Problem to solve = Tally the lines below that contain the word "dropdown", then give the tally alone.

Records to use =
========
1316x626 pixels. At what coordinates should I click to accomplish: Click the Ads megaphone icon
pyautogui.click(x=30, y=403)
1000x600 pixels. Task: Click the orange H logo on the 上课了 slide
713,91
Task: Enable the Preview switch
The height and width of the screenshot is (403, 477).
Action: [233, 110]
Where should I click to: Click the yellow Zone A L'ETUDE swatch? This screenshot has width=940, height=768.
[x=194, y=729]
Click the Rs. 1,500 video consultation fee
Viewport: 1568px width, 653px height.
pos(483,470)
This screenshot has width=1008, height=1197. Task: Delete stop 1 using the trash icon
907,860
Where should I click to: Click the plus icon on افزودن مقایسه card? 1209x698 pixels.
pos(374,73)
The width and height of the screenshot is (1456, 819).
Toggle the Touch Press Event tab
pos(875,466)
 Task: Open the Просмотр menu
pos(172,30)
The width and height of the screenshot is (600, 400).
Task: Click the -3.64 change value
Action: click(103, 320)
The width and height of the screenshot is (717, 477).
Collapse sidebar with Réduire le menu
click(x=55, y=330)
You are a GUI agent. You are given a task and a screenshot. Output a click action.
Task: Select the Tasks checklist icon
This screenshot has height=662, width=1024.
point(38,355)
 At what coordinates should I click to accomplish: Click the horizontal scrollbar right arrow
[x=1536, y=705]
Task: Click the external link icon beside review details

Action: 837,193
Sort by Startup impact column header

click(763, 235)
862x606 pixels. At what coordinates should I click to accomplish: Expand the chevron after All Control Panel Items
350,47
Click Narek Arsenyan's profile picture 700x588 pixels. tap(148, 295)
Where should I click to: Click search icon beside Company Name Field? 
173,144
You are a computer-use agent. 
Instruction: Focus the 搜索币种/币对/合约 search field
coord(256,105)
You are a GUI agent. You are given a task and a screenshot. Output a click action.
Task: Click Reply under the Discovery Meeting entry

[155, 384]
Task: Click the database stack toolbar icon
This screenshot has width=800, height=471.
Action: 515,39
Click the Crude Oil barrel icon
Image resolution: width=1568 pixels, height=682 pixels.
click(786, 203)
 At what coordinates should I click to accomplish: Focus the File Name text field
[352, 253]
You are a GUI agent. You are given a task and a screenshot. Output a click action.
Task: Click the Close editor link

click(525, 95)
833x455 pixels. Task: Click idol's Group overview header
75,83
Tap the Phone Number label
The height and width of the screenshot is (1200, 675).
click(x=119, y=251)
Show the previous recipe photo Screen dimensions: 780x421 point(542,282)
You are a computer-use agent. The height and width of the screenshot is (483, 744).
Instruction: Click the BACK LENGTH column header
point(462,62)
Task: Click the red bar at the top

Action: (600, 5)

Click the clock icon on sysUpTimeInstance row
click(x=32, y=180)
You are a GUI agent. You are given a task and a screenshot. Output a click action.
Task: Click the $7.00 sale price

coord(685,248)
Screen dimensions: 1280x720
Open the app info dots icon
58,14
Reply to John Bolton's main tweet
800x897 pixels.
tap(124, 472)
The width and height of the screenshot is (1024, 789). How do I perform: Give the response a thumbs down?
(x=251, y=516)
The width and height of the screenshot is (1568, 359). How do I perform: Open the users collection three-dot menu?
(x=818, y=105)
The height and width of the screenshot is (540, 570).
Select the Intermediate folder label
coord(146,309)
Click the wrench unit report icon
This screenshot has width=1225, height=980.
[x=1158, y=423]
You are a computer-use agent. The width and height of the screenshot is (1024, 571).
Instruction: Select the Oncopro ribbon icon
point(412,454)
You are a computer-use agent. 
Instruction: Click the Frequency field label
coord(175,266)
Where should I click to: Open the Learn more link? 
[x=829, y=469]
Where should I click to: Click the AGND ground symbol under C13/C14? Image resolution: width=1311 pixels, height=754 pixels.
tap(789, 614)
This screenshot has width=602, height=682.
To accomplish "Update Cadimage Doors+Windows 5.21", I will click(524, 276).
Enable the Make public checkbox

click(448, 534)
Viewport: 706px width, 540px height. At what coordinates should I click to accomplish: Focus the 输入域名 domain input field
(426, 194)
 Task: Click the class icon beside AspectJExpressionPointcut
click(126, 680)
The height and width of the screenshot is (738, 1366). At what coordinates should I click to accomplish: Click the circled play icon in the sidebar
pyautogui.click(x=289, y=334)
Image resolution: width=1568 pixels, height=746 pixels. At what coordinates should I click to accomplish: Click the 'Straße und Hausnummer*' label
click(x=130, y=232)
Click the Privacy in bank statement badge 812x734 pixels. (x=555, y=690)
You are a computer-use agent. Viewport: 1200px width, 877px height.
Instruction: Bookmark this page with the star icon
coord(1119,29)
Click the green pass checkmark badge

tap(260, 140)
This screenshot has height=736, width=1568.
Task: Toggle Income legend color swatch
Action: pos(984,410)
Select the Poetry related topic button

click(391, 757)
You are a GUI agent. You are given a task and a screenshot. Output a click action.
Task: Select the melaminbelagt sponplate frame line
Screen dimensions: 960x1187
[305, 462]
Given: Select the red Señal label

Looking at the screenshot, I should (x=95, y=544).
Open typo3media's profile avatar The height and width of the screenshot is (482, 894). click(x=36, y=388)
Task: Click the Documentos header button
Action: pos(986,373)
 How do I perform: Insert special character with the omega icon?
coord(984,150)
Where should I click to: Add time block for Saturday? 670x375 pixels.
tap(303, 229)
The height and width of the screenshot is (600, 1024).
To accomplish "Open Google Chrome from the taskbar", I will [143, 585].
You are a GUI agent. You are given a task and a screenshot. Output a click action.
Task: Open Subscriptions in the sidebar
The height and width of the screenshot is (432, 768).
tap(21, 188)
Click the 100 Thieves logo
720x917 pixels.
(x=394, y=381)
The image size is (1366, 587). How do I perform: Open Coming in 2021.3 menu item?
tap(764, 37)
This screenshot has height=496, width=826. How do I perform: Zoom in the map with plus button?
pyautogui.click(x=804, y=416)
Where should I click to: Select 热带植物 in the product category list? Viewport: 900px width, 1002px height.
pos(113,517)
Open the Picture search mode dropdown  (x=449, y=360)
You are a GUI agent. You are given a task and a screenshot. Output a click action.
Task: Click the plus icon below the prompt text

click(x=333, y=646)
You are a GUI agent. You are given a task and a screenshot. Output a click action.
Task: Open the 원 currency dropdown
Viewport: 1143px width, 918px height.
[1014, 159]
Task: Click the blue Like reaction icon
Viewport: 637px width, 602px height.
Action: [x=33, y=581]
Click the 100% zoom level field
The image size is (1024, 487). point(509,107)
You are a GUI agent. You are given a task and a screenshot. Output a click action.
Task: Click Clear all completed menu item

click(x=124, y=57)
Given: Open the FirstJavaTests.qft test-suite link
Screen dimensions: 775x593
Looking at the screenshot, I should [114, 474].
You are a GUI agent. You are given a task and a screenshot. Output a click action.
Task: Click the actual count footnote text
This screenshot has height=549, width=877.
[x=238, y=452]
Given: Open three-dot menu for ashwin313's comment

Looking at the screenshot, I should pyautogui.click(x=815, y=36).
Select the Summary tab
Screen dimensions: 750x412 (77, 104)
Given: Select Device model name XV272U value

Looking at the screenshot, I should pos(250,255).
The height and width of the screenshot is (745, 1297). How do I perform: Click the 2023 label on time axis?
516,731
========
Written reply = 2